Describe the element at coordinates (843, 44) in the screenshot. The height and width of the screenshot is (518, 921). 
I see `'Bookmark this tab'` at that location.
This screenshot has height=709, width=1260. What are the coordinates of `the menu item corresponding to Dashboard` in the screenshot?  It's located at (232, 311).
______
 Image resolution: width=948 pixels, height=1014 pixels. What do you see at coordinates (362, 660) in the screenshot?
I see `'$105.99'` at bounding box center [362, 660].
______
→ Objective: Copy the data word for word, from the line containing "Image resolution: width=948" through the line containing "center [362, 660].", including both of those lines.

→ Output of the exercise:
 Image resolution: width=948 pixels, height=1014 pixels. What do you see at coordinates (362, 660) in the screenshot?
I see `'$105.99'` at bounding box center [362, 660].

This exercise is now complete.